■ WHAT YOU ARE ASKED TO DO: Only the lines below from the one containing "1165x1036 pixels." through the one containing "This screenshot has height=643, width=1043." belong in the answer, set down exactly, with the pictures left out.

■ DATASET RECORDS:
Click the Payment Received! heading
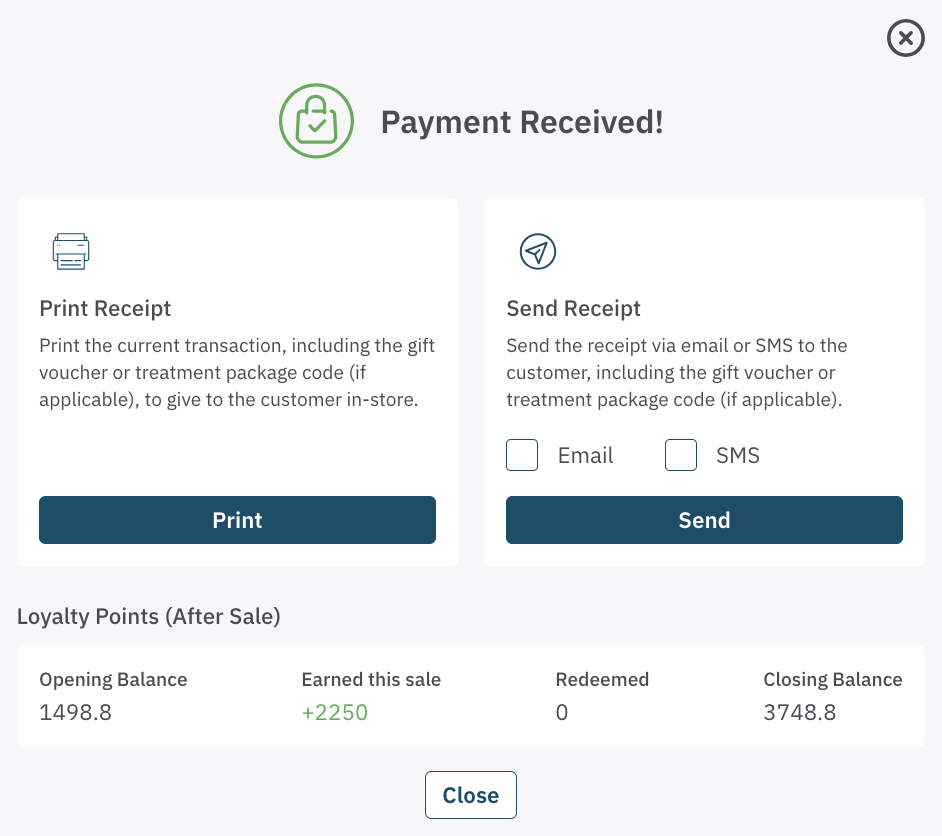 pyautogui.click(x=522, y=122)
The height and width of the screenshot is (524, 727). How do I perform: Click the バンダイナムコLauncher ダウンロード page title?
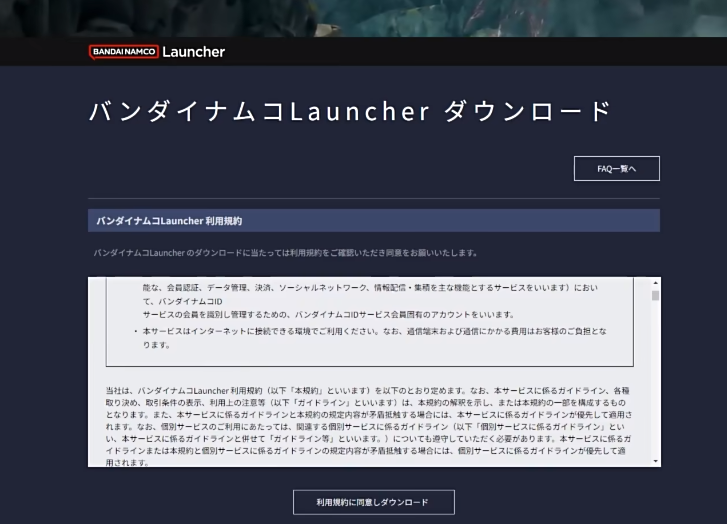[350, 111]
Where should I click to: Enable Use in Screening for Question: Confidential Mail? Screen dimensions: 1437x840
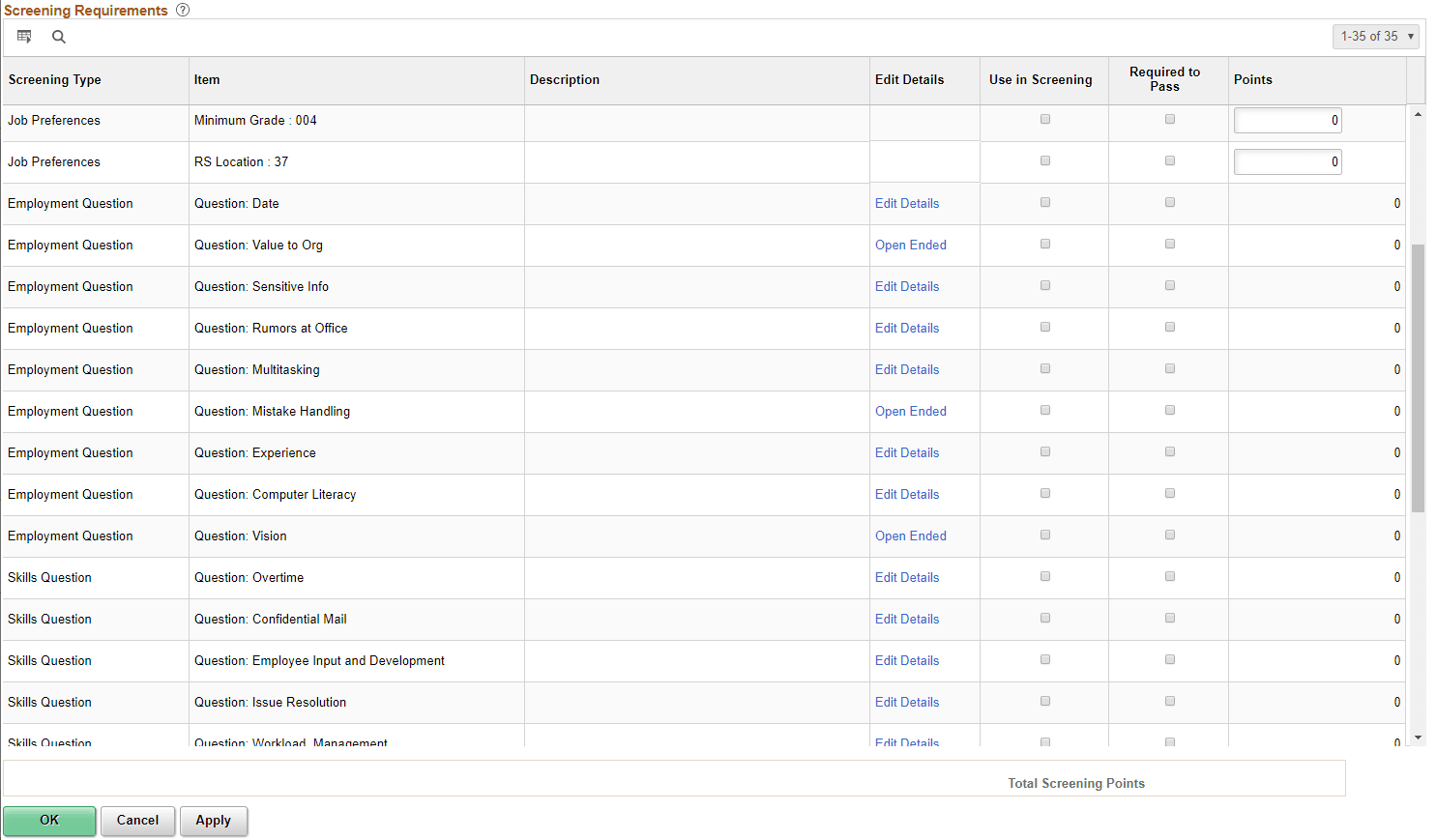click(1044, 617)
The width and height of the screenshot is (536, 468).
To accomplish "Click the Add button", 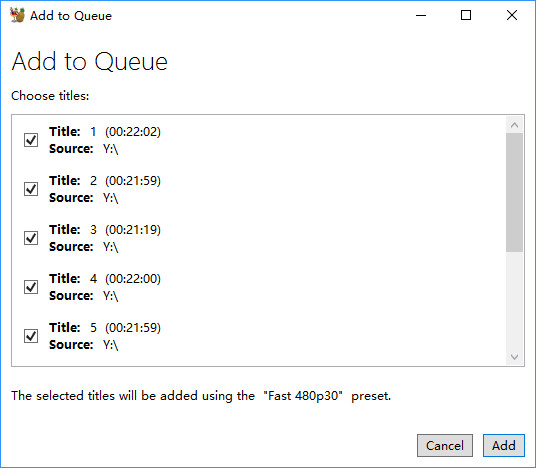I will pos(504,445).
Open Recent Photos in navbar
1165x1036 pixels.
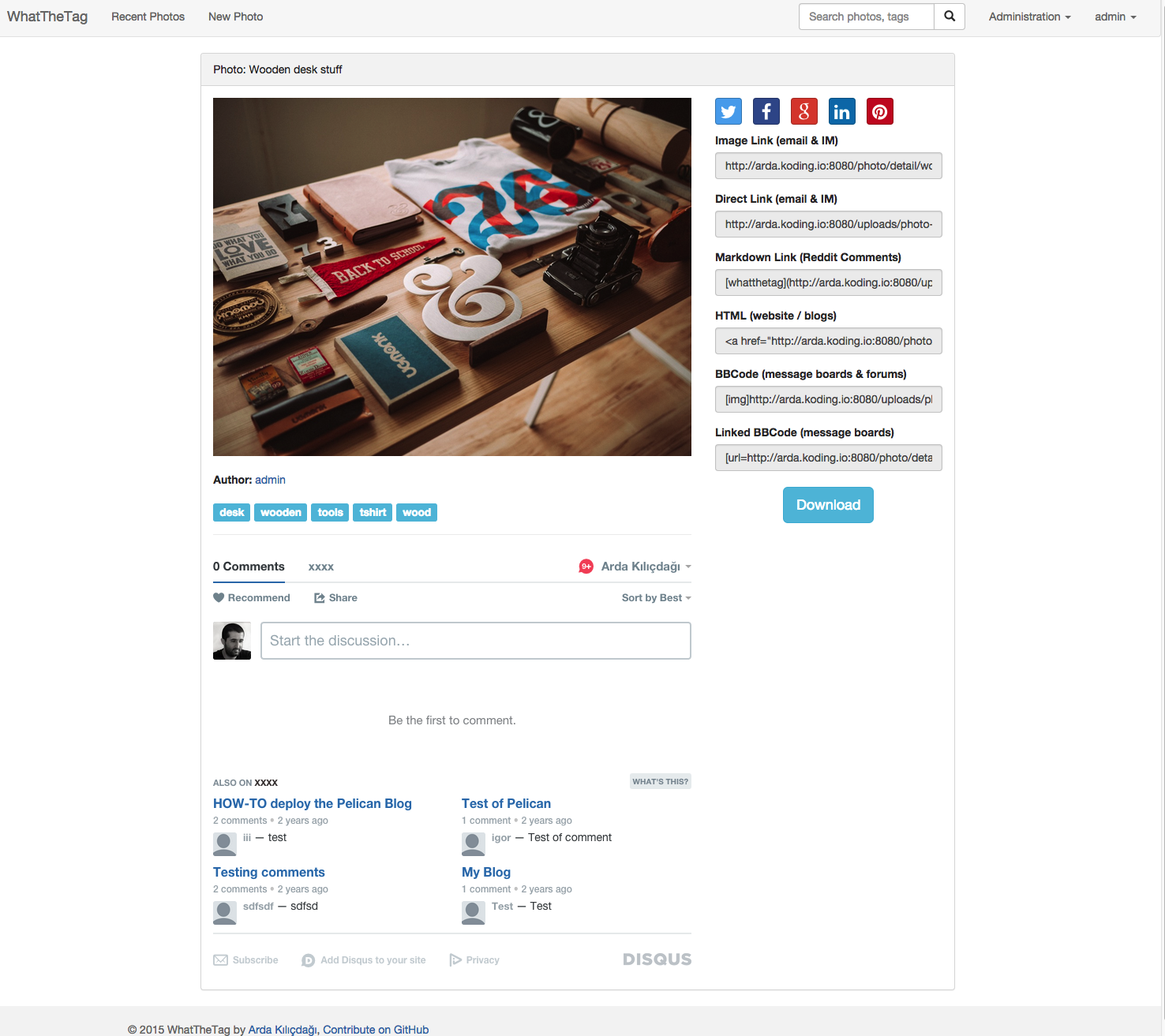point(148,17)
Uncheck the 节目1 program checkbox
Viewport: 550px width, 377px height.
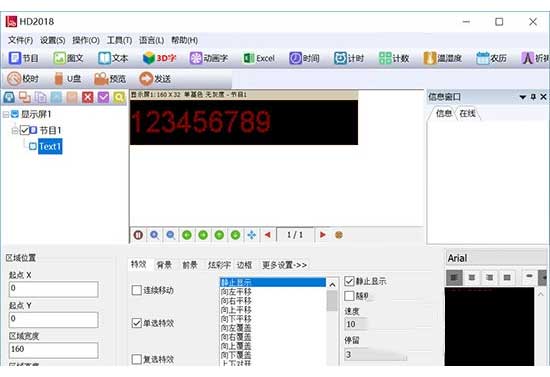click(25, 130)
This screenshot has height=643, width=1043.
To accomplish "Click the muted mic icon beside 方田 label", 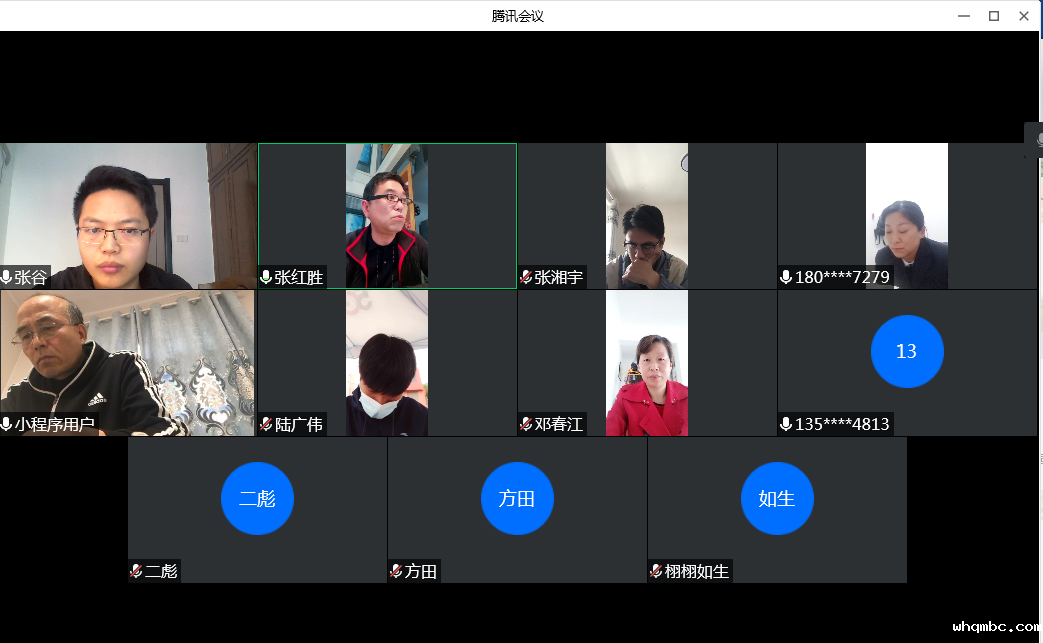I will pyautogui.click(x=396, y=571).
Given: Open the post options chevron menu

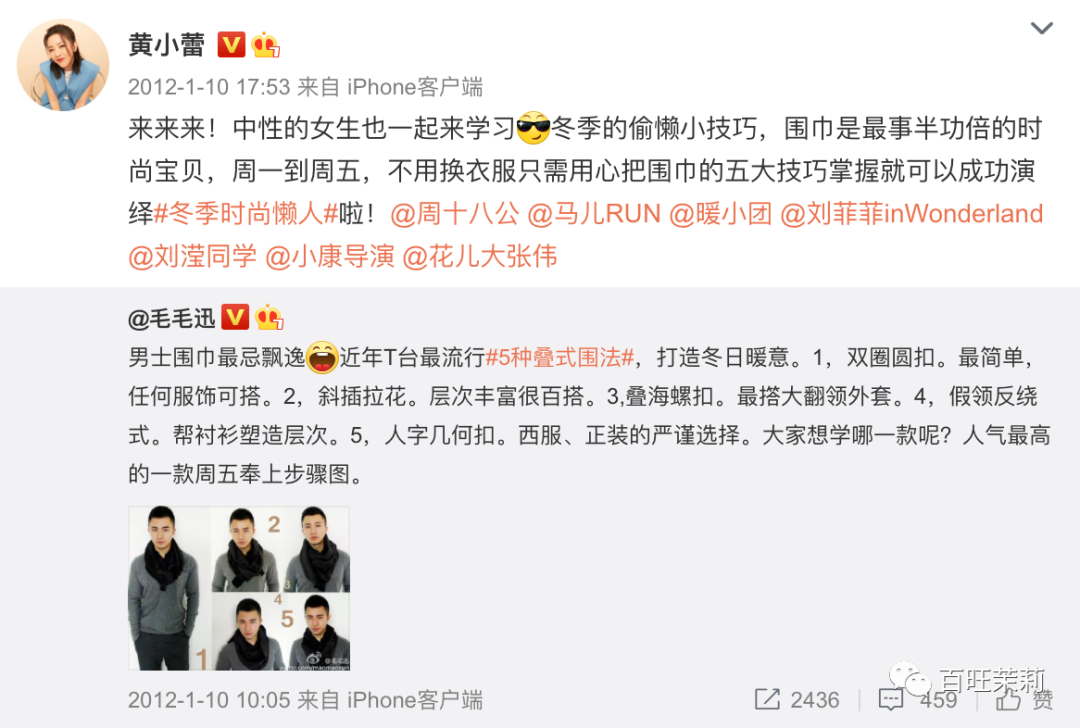Looking at the screenshot, I should pyautogui.click(x=1041, y=28).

■ RESPONSE:
1165x1036 pixels.
point(148,17)
Uncheck the 节目1 program checkbox
Viewport: 550px width, 377px height.
click(25, 130)
This screenshot has height=643, width=1043.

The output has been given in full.